Inchiesta 'Zone Rosse': i Pm di Bergamo sentiranno Conte, Lamorgese e Speranza

Manuela D'Alessandro

Nessuna conferma ufficiale dalla Procura di Bergamo sull'intenzione di sentire, come persone informate sui fatti, il presidente del Consiglio, Giuseppe Conte, il ministro della Salute, Roberto Speranza, e il ministro dell'Interno, Luciana Lamorgese, nell'ambito dell'indagine che riguarda anche la mancata istituzione della 'zona rossa' a Nembro e Alzano Lombardo. A confermarlo all'Agi sono fonti investigative.

Il procuratore aggiunto Maria Cristina Rota, a quanto si apprende, non è in ufficio perché si trova a Roma "per seguire un corso di formazione". Era stata proprio lei, nei giorni scorsi, a far capire, con una dichiarazione alla stampa, di voler ascoltare i responsabili politici nazionali: "Da quello che ci risulta - aveva detto - la decisione di istituire la zona rossa era governativa". 

Una frase, quella del procuratore aggiunto Rota, arrivata il 29 maggio scorso, giorno della convocazione in Procura, come persona informata sui fatti, di Attilio Fontana. Il presidente lombardo, come aveva fatto il suo assessore al Welfare, Giulio Gallera, aveva spiegato ai magistrati bergamaschi che la decisione di istituire la zona rossa nei due comuni particolarmente colpiti dal contagio sarebbe spettata al governo.

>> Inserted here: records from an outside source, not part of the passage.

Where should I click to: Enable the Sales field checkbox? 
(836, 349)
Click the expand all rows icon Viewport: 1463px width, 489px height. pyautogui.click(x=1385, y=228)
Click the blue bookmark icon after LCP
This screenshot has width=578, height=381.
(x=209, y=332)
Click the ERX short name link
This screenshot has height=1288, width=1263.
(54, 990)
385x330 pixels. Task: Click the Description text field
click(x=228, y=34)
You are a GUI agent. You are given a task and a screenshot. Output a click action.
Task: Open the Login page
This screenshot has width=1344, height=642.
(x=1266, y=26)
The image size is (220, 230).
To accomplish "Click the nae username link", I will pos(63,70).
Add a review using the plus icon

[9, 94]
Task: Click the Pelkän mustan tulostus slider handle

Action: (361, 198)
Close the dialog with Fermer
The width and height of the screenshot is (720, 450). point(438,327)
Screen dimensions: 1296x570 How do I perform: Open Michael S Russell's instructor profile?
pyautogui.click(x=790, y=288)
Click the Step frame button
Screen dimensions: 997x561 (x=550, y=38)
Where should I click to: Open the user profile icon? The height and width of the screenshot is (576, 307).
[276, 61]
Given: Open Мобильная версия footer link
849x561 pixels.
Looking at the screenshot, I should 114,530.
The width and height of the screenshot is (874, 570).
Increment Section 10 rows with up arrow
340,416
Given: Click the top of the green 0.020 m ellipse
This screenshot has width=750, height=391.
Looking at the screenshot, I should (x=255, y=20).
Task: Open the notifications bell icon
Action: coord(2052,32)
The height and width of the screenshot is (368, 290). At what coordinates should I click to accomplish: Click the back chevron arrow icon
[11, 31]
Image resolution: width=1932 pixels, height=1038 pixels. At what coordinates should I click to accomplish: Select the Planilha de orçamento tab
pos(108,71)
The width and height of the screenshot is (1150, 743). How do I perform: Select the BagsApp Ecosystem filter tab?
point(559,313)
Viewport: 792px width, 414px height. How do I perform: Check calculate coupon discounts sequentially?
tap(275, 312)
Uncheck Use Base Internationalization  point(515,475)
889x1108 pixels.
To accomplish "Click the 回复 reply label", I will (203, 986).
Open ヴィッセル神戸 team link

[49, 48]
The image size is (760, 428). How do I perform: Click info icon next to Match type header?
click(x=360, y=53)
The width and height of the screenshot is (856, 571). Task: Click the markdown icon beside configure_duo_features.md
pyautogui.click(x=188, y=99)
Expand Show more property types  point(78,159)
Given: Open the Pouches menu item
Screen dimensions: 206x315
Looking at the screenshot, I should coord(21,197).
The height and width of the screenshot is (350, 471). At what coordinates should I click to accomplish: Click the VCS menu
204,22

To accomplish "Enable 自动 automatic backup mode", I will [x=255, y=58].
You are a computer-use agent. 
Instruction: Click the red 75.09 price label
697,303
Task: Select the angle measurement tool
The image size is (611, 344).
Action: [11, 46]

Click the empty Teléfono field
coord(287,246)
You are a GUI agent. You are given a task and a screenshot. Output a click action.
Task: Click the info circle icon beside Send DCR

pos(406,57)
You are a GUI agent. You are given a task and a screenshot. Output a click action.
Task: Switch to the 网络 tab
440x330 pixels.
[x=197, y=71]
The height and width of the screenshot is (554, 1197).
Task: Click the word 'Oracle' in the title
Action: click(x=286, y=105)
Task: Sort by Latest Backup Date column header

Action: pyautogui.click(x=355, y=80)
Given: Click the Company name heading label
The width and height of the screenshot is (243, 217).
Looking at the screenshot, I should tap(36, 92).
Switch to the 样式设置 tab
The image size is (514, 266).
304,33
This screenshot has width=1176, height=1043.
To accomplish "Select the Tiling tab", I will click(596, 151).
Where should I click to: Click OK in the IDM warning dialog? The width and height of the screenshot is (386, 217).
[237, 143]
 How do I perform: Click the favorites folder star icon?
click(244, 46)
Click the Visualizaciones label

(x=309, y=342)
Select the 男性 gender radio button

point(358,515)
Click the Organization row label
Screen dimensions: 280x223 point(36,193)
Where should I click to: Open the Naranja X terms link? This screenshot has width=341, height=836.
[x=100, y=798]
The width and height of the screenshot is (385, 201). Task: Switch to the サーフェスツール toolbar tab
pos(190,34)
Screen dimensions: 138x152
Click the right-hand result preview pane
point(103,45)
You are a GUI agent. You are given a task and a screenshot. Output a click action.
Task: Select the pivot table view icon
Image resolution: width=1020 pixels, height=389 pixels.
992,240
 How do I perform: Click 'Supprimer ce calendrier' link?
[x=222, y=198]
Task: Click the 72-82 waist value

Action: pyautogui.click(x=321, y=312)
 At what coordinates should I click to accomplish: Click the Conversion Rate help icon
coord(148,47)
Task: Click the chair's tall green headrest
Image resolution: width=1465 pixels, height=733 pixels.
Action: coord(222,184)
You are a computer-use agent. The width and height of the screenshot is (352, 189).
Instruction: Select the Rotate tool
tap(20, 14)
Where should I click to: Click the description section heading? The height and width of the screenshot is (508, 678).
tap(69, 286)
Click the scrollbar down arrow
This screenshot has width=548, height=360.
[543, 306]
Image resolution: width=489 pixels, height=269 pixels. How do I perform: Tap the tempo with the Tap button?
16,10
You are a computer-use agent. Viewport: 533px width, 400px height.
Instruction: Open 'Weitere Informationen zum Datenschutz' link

Le dichiarazioni del procuratore Rota, impegnata nell'inchiesta assieme ai pm Paolo Mandurino e Fabrizio Gaverini, sembravano 'scagionare' i due politici locali da possibili responsabilità. In seguito, a quanto apprende l'AGI, la pm aveva riferito a chi le sta vicino di essere stata fraintesa e che comunque gli accertamenti battono tutte le piste possibili, non avendo conseguito alcuna certezza. L'ascolto di Conte, Speranza e Lamorgese appare comunque indispensabile per avere un quadro completo della situazione, visto che da settimane, anche attraverso i media, Regione e governo si rimpallano la responsabilità su una decisione che potrebbe avere reso più drammatico il conto delle vittime nel Bergamasco. 

"Dopo tante menzogne e attacchi vergognosi, giustizia è fatta: chi ha sbagliato deve pagare!" è il commento del leader della Lega Matteo Salvini.